Which approach is more detrimental to the progress of science: implementing a hybrid model of abbreviated peer review augmented by quantitative metrics—thereby conserving substantial financial resources—or relying exclusively on comprehensive, resource-intensive peer review protocols that allocate those funds away from direct research support? Moreover, how might the latter paradigm exacerbate inequities in research assessment for low-income countries, which lack the financial capacity to underwrite such costly evaluation processes?
 
Finally, allow me to provide you with some insights into my homeland, Portugal, which has experimented with both approaches. In a prior Portuguese research assessment conducted in 2013, the international experts serving on the evaluation panels enjoyed complete autonomy. They had the freedom to evaluate research units through on-site visits and also had access to a comprehensive bibliometric analysis, utilizing data from Scopus, which was expertly conducted by Elsevier and generated a range of valuable metrics (Publications per FTE, Citations per FTE, h-index, Field-Weighted Citation Impact, Top cited publications, National and International Collaborations).
 
However, in recent years, we experienced a shift in perspective, with a Science Minister who shared similar sentiments with those critical of bibliometrics. During the most recent research assessment in 2018, which involved the evaluation of 348 research units comprising nearly 20,000 researchers, the Evaluation Guide clearly dictated that absolutely no metric could be used by the panels (note that all panels were composed by international experts, 51 from UK, 21 from USA, 17 from Germany, 17 from France, 11 from The Netherlands, 8 from Finland, 8 from Ireland, 7 from Switzerland, 6 from Sweden, 5 from Norway and also from other countries).
 
Nonetheless, once the research assessment had concluded, I conducted an extensive search through all the reports across various scientific areas. What I discovered was that the reviewers assigned significant importance to the quantity of publications and the perceived “quality” of journals, even though such considerations were expressly prohibited by the Evaluation Guide. I found that “publications”, “quartiles” and even “impact factors” were mentioned in the assessment reports more than 500 times. Meaning that in the absence of any metric the international experts (somewhat ironically) decide to use the worst of them all.
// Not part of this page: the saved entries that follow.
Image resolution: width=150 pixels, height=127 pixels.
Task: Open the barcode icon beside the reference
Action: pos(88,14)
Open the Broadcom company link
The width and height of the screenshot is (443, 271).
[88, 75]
Such findings lend strong support to the observations of Morgan-Thomas et al. (2024), who noted that the historically robust association between journal rankings and expert evaluations persists unabated, despite institutional endorsements of the principles articulated in DORA. This enduring pattern underscores a profound tension between formal evaluative guidelines and the implicit heuristics that experts continue to apply in practice.